▸ **İstekler**
A. Lütfen aşağıdaki salıncak yazısında "Parkta kendisini yırtarak" ile "nasıl maceralar bekliyor..." arasındaki kısmı, bu iki ifade de dahil olmak üzere birebir yazıya geçirin.
B. Aşağıdaki salıncak yazısına göre Mina ilk kez hangi tarihte salıncağa bindi?

23 Temmuz 2013 Salı

Bakış Açısı


Mina, ilk kez salıncağa bindi.21 Temmuz 2013...
Artık salıncak kuyruklarında bekleme vaktimiz mi gelmişti?

Geçmiş zamanlarda yeğenlerimi bu kuyrukta beklemişliğim vardır.
Ne hırslı anneler vardı.
Sırf salıncak sırası yüzünden anneler ile tartışmışlığım vardır.
Hatta bir keresinde çocuğunu salıncaktan indirmeyen ve bekleyen kişilere aldırmayan bir anne ile feci tartışmıştım.
Çok sıra var ise 10-15 dakika sallansın, sonra diğer çocukların binmelerine izin versin anneler.
Bu böyle olmalı.
Hani gizli kurallar vardır ya,işte onlardan.
Kadının çocuğu, salıncak sonrasında bisikletine binmeye başlamıştı ve yeğenim Arhan'da bisiklete binmek istiyordu.
Yanımızda bisiklet yoktu.
Parkta kendisini yırtarak ağlayan bir çocuktan daha kötü pek az şey vardır hayatta diye düşünerek, az önce tartıştığım kadına, bizim çocuğun bisikletlerini kullanıp kullanamayacağını sordum.
Evet, çok büyük yüzsüzlük yapmıştım ama parkta böyle şeyler olabilirdi.
Orası parktı en nihayetinde.
Bizler de tartışıp, sonra barışabilirdik :)
Neyse kadın izin verdi.
Ablam, inanamaz gözlerle beni izliyordu.
Sonra biz de kadının oğluna dondurma alarak teşekkür ettik.

Siz düşünün yani artık bizi nasıl maceralar bekliyor...

Haftasonu kuzeni Eliz'e gitmiştik.Eliz parka çıkmak istedi.
Mina ile birlikte sitenin parkına çıktık.
Eliz'i salıncağa bindirdik.
Ne gariptir ki Mina'yı daha önce salıncağa bindirmek hiç aklıma gelmemişti.
Aslında oturmaya başlamıştı.
Ancak o güne kadar salıncak ile bebek arasında bir bağ kurmamıştım.

Salıncağa bindirirken endişem vardı.
En büyük endişem babası bu ilk anı yaşayamayacaktı.

Hazır parka çıkmışken de bindirmek istedim.
Tepkisinin nasıl olacağını çok merak ediyordum.

▸ **Kayıt Listesi**
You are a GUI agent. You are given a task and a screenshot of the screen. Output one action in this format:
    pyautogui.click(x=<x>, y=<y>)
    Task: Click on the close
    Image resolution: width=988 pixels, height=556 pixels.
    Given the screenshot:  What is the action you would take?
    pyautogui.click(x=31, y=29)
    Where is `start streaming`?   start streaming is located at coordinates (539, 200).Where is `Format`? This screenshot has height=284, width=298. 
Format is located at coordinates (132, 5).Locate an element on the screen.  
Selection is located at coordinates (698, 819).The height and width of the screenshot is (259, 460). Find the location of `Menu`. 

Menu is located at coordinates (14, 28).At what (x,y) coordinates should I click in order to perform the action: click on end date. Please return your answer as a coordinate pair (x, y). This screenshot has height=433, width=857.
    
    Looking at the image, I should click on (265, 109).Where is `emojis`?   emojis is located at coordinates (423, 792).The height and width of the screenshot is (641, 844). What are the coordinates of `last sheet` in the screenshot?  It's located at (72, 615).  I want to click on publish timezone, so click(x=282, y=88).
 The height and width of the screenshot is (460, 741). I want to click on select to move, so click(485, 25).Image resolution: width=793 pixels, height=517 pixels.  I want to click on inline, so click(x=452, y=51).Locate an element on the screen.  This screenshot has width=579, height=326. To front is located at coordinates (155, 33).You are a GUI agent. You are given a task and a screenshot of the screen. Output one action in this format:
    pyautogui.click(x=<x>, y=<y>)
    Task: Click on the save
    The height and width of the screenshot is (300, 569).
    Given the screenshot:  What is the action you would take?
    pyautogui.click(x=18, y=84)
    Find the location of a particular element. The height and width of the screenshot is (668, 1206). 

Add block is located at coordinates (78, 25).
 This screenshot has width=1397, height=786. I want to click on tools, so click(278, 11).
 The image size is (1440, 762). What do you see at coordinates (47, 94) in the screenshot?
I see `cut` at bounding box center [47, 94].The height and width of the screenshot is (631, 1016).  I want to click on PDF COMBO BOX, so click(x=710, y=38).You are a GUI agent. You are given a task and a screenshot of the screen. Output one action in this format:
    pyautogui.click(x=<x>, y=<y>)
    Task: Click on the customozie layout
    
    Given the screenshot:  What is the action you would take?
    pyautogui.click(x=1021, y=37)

▸ **Alıştırma Cevapları**
A.
Parkta kendisini yırtarak ağlayan bir çocuktan daha kötü pek az şey vardır hayatta diye düşünerek, az önce tartıştığım kadına, bizim çocuğun bisikletlerini kullanıp kullanamayacağını sordum.
Evet, çok büyük yüzsüzlük yapmıştım ama parkta böyle şeyler olabilirdi.
Orası parktı en nihayetinde.
Bizler de tartışıp, sonra barışabilirdik :)
Neyse kadın izin verdi.
Ablam, inanamaz gözlerle beni izliyordu.
Sonra biz de kadının oğluna dondurma alarak teşekkür ettik.

Siz düşünün yani artık bizi nasıl maceralar bekliyor...

B. 21 Temmuz 2013